Puzzled by the conflicting advice, he decides to consult the opinions of the count of Eu,
Boucicaut, and Crésecque, all of whom opt for Loyauté. In the final ballade, the four
authors ask all lovers to respond to the dilemma. Thirteen answers complete the work,
with most pronouncing in favor of Loyauté. In the six manu scripts that preserve the
work, the ballades are organized into groups of four with seven different forms, making
four series of twenty-eight, twenty-eight, twenty-eight, and sixteen poems, respectively,
with the same succession of forms in each.
Deborah H.Nelson
Raynaud, Gaston, ed. Les cent ballades. Paris: Didot, 1905.


CENT NOUVELLES NOUVELLES, LES


. In the early 1460s, amusing after-dinner stories were told at the court and in the
presence of Philip the Good, duke of Burgundy (1396–1467). Sometime later, before the
duke’s death, an anonymous author-compiler wrote down these hundred prose tales,
attributing the telling of them to thirty-five conteurs.
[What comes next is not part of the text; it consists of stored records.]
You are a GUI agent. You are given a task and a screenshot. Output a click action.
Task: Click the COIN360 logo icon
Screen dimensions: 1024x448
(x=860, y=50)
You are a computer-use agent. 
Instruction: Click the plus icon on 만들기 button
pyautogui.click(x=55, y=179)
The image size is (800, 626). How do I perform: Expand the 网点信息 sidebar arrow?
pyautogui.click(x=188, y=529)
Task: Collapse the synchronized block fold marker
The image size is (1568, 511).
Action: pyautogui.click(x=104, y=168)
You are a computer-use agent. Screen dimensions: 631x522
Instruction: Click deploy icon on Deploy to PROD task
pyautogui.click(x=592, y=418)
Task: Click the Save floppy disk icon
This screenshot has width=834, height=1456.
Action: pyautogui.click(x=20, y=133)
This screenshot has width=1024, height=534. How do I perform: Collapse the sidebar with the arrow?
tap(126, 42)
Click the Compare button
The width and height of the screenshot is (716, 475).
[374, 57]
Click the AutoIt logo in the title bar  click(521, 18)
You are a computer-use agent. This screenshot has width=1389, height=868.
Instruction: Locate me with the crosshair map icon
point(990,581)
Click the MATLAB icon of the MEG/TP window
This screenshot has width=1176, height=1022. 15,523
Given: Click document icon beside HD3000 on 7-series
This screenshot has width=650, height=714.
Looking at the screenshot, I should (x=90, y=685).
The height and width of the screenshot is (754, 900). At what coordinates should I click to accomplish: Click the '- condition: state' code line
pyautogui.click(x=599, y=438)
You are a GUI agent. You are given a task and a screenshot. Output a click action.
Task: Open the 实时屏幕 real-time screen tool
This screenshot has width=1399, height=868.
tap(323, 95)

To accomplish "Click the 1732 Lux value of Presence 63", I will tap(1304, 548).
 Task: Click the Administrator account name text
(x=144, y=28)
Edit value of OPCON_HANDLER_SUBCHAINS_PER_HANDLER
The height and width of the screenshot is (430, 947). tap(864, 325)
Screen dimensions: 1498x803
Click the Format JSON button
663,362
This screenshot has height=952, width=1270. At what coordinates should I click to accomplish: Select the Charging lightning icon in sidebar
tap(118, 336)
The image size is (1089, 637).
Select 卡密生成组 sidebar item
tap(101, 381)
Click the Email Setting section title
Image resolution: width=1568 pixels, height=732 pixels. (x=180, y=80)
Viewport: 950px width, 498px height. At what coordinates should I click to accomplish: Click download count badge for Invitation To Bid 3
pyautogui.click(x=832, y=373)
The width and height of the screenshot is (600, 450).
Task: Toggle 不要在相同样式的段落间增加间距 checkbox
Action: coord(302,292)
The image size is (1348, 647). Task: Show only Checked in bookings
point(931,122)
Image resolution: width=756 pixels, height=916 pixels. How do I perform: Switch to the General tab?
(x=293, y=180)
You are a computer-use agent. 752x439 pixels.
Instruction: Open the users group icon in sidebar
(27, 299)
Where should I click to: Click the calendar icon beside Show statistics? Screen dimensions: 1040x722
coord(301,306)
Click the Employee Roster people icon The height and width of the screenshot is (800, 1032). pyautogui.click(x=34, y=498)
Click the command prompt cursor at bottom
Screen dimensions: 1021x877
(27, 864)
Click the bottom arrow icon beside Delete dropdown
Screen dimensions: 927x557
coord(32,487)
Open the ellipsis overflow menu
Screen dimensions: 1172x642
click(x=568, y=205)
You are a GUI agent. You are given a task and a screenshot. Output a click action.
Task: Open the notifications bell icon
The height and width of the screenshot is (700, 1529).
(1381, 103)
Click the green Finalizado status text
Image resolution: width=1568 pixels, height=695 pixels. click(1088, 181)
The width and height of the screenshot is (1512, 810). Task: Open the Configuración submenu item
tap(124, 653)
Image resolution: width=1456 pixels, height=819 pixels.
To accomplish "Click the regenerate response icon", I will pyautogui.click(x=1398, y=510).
Thirteen of the stories are ascribed
to the duke himself, fifteen to monseigneur de la Roche (Philippe Pot), ten to Philippe de
Laon, and others to various of the duke’s aristocratic friends and courtiers. Two tales are
anonymous, and the author himself “tells” five. The latter is doubtless responsible for
giving a sense of unity to those basically diverse stories. They come to us in one
manuscript (Glasgow, Hunter 252) and an incunabulum (Paris: Antoine Vérard, 1486).
The only conteur with a well-established literary reputation mentioned is Antoine de
La Sale (ca. 1385–1461), who “tells” the fiftieth story. Because of that, it was long
thought that he was the author-compiler of the collection. This attribution is no longer
accepted, nor is that of authorship to Philippe Pot.
The origins of those tales are varied and impossible to pin down. The idea of a
collection of a hundred nouvelles was doubtless much influenced by the Decameron, well
known in the French-speaking lands through the translation by Laurent de Premierfait
(1414), but the Cent nouvelles owe little directly to Boccaccio. A more likely literary
source is the Liber facetiarum by Poggio (Gian Francesco Poggio Bracciolini; 1380–
1459). Their real origin, however, must be sought in the local, popular, oral tradition. For
the most part, they are tales of the fabliaux kind (e.g., the nineteenth story is, in fact, the
well-known fabliau of “The Snow Child”). Racy, farcical, joyful, and occasionally crude,
they deal with the eternal comedy of adultery and sex, with its cuckolded husbands,
easygoing girls, lusty clerics, crafty and lecherous wives, all placed in a panorama of the
social classes: monks, nuns, knights, merchants, bourgeois, and peasants.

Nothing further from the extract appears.